Though now is the perfect time to mention that I am absolutely not a fan of the lack of an English dub being included.  I understand that it was solely a monetary issue – as hiring English voice actors would increase the cost to make the game, therein lowering the potential profits the company could see from the title, possibly making the game a failure. It’s all about costs at the end of the day, and Bandai Namco had taken a risk bringing the title stateside. I get it, I really do.  But part of the charm in Tales games is hearing the HUNDREDS of skits (small cutscenes).  Reading them does not give you the same understanding of each emotion that the characters go through.  Japanese voices do not express themselves the same way we do in English – which makes reading subtitles the same as reading a text message or an email, and we all have made mistakes understanding the emotions behind those, haven’t we?  That being said, I am happy Bandai Namco took the chance to bring it over, and hope that it sees enough success that they will make sure to include an English dub on every Tales game going forward.

Graphically, Tales of Hearts R looks as good as any other JRPG on PlayStation Vita.  It looks no better or worse than Persona 4 Golden, which is widely thought of as the best Vita game, and looks better than Ys: Memories of Celceta.  What is especially great about Tales of Hearts R is that it looks just as good when it is blown up on a big HDTV using the PlayStation TV.
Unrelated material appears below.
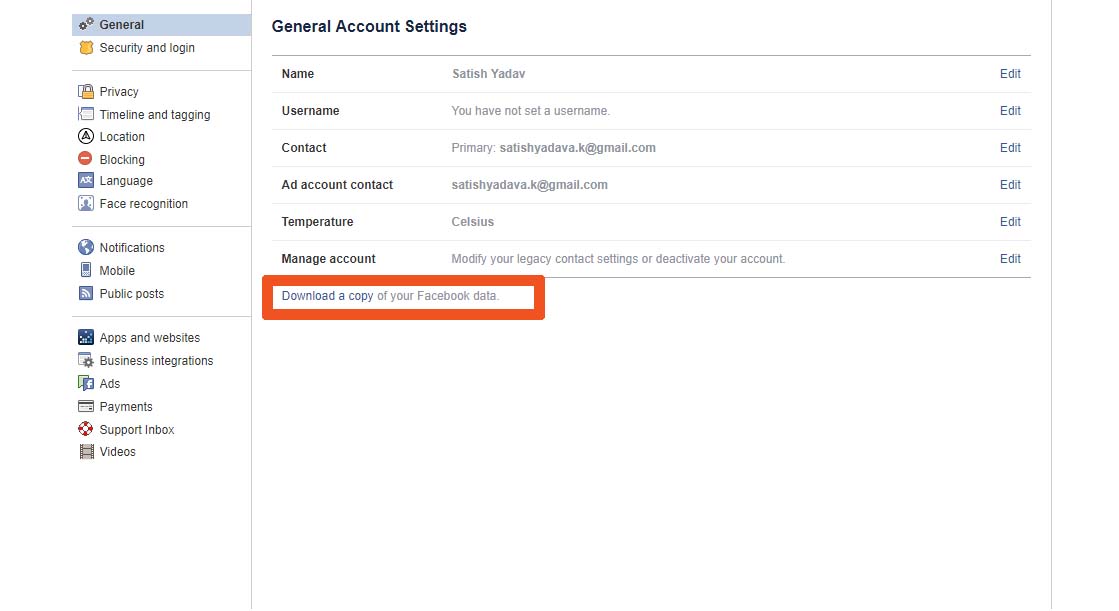
Task: Open Timeline and tagging settings
Action: (x=154, y=115)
I spent the majority of my time playing in on PSTV using my DualShock 4, and it felt just like playing previous Tales titles on PlayStation 3.  There are only a few touch commands included in Tales of Hearts R, such as touching a players portrait to include them in a bigger attack.  These commands are much easier to do while playing on Vita, but not impossible to do on PSTV.  You can map the touch commands to the analog sticks and the touchpad on the DualShock 4, which makes it possible, but just a little bit more of a hassle.  That being said, none of the touch commands are essential to succeeding in the game, and can easily be forgotten and never even used.


The gameplay and battle system are extremely similar to every other Tales game, which is a good thing.  If it isn’t broke, don’t fix it.  Tales of Hearts R’s battle system felt like some of the older Tales games, and was a little bit more stiff than the more recent games like Tales of Xillia and Tales of Xillia 2.  However, that doesn’t make it bad — in fact, the battle system was extremely fun and fast paced.


My biggest issue with the gameplay is the return of random encounters.  I have never been a fan of this system, and very much prefer to see the enemies on the screen, allowing me the opportunity to avoid them by running around them.  I hate being stuck in a dungeon, not knowing how to solve the puzzles, and have to encounter a battle every few seconds.  It makes me forget what I was doing, and by the time I realize it and start to move forward, another battle happens and the process resets.  This is a minor gripe at best, but it was still an annoyance.

The Verdict: 8.4 out of 10

Tales of Hearts R was an absolute delight to play on both Vita and PSTV.  It uses everything the series is adored for — from its silly jokes and anime tropes, to its charming story, to its addicting battle system, it is everything I have wanted in a handheld Tales game.  The lack of an English dub and random encounter battles hurt the overall product a little bit, but not enough to skip the game.  If you are looking for a great traditional JRPG on your Vita, this is the one.